» Document passage:
'''

Johann Schroffner

Photo by Johann Schroffner
Johann Schroffner (Mikrut 2000-1)

Personalia

Born:

May 10, 1891, Thalgau

Died:

Profession:

Priest

Persecution:

Imprisonment 03.08.1939 - 10.08.1939,
Dachau concentration camp 10.08.1939 - 28.09.1939,
Buchenwald concentration camp 28.09.1939 - 28.03.1940,
Murdered on 28.03.1940

Curriculum Vitae

Johann Schroffner was born in Thalgau as the second of 14 children of small farmers Simon Schroffner and Magdalena, née Grabner. After elementary school, he transferred to the Archbishop's College Borromäum in Salzburg, where he graduated in July 1912. The following fall, he entered the seminary in Salzburg and was ordained a priest in 1915. Together with him, Felix Gredler was ordained, who was later also murdered by the National Socialists in a concentration camp.

After his ordination, he was briefly active in the parish of Thalgau, then between 1916 and 1931 he was a cooperator (chaplain) in the parishes of Großarl, Strobl, Eugendorf, Hopfgarten-Markt, Maria Alm, St. Johann in Tirol, Kirchbichl, Taxenbach and Kuchl. In 1931, Johann Schroffner finally became parish priest of St. Martin. After disagreements concerning the lease of the parish farm and with his sister-in-law, he became parish priest in Oberndorf in Tyrol in 1936. The Catholic Action is very active there, with which he works intensively, as well as with the Patriotic Front, of which he is a member.

'''

» Requirement 1: Print the stretch of the Johann Schroffner biography from "Curriculum Vitae" through "a concentration camp.".
» Requirement 2: List every persecution entry in the Johann Schroffner profile, with its dates.
» Requirement 3: According to the Johann Schroffner biography, which child was he in his family, and how many children were there?

» Data rows:
'''

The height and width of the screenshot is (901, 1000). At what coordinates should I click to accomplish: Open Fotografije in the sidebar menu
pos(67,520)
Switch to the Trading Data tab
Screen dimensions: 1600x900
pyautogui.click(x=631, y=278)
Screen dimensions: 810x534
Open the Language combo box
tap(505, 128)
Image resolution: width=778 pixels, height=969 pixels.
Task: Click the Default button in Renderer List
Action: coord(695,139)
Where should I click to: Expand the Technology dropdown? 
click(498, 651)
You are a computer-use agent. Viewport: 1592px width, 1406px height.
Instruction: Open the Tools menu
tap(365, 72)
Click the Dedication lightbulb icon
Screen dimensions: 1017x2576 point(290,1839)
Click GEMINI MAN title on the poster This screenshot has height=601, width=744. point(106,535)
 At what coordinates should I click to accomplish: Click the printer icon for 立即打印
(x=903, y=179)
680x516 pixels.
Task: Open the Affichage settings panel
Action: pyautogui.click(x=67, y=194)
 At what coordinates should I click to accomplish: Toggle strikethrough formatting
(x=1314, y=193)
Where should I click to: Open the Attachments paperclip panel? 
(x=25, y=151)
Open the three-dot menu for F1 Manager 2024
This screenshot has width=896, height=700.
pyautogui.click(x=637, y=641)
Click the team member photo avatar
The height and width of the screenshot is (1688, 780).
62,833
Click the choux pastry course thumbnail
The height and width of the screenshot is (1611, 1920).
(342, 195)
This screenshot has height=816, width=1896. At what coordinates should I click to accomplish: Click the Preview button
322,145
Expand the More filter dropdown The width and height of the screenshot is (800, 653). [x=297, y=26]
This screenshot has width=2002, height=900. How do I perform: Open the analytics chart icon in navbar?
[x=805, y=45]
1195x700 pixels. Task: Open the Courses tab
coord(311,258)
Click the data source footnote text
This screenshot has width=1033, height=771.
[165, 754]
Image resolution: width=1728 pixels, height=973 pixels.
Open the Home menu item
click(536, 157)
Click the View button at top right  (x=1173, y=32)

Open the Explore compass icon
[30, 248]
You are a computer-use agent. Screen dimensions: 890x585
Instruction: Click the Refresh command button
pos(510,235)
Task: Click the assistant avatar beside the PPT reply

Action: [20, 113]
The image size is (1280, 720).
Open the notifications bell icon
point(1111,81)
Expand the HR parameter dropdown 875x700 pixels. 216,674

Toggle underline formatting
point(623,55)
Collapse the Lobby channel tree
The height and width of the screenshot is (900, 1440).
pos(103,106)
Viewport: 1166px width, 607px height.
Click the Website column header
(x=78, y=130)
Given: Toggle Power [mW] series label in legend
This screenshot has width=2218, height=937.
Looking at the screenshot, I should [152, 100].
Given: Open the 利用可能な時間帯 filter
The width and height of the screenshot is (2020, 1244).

'''

» Task response 1:
Curriculum Vitae

Johann Schroffner was born in Thalgau as the second of 14 children of small farmers Simon Schroffner and Magdalena, née Grabner. After elementary school, he transferred to the Archbishop's College Borromäum in Salzburg, where he graduated in July 1912. The following fall, he entered the seminary in Salzburg and was ordained a priest in 1915. Together with him, Felix Gredler was ordained, who was later also murdered by the National Socialists in a concentration camp.

» Task response 2:
- Imprisonment, 03.08.1939 - 10.08.1939
- Dachau concentration camp, 10.08.1939 - 28.09.1939
- Buchenwald concentration camp, 28.09.1939 - 28.03.1940
- Murdered on 28.03.1940

» Task response 3: He was the second of 14 children.